[Qemu-devel] QEMU/KVM SCSI lock up

qemu-devel.nongnu.org archive mirror
 help / color / mirror / Atom feed

* [Qemu-devel] QEMU/KVM SCSI lock up
@ 2008-04-03  0:41 Matteo Frigo
  2008-04-03  8:38 ` Avi Kivity
  0 siblings, 1 reply; 5+ messages in thread
From: Matteo Frigo @ 2008-04-03  0:41 UTC (permalink / raw)
  To: qemu-devel

[-- Attachment #1: Type: text/plain, Size: 1016 bytes --]

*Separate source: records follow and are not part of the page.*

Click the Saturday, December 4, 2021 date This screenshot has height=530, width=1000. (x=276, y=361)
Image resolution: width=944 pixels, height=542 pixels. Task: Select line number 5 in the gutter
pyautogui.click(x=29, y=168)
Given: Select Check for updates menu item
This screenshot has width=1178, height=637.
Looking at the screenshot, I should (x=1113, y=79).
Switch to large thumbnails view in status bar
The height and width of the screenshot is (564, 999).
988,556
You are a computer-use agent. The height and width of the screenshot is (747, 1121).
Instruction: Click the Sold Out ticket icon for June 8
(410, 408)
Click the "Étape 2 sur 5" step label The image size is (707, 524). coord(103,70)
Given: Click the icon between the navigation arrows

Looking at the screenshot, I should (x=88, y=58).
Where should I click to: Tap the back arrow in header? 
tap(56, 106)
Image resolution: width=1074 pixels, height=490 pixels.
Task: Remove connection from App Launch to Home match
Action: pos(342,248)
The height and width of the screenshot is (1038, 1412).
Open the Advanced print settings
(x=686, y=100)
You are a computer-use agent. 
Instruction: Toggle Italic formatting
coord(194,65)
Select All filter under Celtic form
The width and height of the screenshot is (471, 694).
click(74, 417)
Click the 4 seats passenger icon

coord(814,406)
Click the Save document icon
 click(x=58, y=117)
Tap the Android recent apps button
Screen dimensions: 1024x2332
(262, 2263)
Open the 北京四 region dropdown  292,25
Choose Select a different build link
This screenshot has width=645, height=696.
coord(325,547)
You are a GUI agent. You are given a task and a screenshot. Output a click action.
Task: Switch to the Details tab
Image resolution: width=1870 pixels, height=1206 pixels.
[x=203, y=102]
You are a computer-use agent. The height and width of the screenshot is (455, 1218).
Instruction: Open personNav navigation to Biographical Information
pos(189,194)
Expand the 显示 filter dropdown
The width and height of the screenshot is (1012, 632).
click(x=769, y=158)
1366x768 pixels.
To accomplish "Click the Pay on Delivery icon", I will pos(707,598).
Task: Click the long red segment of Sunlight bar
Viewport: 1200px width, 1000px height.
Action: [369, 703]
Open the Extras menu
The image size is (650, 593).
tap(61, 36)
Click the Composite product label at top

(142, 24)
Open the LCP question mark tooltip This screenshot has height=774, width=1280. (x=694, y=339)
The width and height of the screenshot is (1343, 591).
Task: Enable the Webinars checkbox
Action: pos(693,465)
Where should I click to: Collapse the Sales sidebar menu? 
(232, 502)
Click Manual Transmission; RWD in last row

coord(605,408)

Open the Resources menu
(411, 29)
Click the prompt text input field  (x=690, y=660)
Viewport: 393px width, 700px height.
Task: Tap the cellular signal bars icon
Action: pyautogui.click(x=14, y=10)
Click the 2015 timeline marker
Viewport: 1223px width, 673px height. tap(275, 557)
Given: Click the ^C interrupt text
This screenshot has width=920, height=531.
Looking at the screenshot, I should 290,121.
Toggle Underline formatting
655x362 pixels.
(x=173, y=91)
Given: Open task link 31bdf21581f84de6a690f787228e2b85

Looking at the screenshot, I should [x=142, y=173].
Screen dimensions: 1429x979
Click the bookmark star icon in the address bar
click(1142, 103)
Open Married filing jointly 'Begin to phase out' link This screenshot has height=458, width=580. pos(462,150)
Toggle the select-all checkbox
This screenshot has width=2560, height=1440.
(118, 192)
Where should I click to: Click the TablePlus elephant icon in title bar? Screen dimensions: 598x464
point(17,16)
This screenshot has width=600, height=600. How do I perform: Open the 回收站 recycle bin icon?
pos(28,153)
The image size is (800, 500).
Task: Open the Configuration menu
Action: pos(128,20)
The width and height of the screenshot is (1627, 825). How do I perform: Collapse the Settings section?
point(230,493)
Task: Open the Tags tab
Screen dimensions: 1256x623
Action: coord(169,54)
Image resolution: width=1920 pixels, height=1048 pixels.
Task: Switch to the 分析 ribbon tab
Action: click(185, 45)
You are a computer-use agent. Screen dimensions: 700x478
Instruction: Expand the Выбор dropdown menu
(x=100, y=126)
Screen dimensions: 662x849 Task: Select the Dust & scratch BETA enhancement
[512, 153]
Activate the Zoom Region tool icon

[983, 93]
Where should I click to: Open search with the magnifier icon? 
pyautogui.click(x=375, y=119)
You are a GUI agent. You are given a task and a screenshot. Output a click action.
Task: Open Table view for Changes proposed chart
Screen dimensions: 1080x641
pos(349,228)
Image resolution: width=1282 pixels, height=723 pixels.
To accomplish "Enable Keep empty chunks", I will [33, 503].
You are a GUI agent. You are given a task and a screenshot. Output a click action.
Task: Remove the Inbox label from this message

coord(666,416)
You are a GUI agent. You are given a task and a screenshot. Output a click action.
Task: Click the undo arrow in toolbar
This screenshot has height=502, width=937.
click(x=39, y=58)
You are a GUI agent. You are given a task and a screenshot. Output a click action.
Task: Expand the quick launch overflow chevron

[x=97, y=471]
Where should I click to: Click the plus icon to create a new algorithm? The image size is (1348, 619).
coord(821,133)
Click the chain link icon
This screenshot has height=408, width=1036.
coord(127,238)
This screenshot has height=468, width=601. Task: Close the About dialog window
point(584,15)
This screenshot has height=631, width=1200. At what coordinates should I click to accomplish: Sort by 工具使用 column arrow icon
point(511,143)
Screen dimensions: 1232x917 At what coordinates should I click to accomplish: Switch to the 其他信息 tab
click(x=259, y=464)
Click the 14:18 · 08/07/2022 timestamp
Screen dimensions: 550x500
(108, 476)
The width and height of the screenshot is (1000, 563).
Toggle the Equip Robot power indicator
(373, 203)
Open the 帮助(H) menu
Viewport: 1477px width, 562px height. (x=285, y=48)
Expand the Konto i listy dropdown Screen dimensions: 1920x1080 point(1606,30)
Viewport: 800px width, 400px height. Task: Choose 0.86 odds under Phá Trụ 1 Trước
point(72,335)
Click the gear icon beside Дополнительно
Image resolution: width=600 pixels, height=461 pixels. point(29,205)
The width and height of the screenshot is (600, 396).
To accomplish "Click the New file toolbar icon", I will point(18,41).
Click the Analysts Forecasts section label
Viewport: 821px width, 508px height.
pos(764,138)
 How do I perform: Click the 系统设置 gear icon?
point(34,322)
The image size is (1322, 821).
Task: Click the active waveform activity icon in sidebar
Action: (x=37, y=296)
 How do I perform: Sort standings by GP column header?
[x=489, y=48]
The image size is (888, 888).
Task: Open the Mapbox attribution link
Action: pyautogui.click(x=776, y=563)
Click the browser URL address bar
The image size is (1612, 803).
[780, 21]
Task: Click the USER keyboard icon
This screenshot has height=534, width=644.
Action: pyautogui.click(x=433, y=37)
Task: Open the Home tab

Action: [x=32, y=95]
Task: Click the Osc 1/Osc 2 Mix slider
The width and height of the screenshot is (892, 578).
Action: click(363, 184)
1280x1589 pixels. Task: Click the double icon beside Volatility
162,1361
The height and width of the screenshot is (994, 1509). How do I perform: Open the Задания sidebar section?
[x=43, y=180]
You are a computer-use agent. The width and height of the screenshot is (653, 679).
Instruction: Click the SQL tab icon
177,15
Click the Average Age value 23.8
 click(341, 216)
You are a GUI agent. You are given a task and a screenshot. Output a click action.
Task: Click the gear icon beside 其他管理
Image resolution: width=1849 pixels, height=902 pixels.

kvm-64 hangs under heavy disk I/O with scsi disks.  To reproduce,
create a fresh qcow2 disk, boot linux, and execute

  dd if=/dev/sdX of=/dev/null bs=1M

on the fresh disk.  See also https://sourceforge.net/tracker/?func=detail&atid=893831&aid=1895893&group_id=180599

I have attached a patch that appears to fix the problem.  The bug
seems to be the following.  scsi_read_data() does the following

    bdrv_aio_read()
    r->sector += n;
    r->sector_count -= n;

For reasons that I do not fully understand, bdrv_aio_read() does
not return immediately, but instead it calls scsi_read_data()
recursively.  Since ``r->sector += n;'' has not been executed
yet, the re-entrant call triggers a read of the same sector, which
breaks the producer-consumer lockstep.  The fix is to swap the operations
as follows:

    r->sector += n;
    r->sector_count -= n;
    bdrv_aio_read()

A similar fix applies to scsi_write_data().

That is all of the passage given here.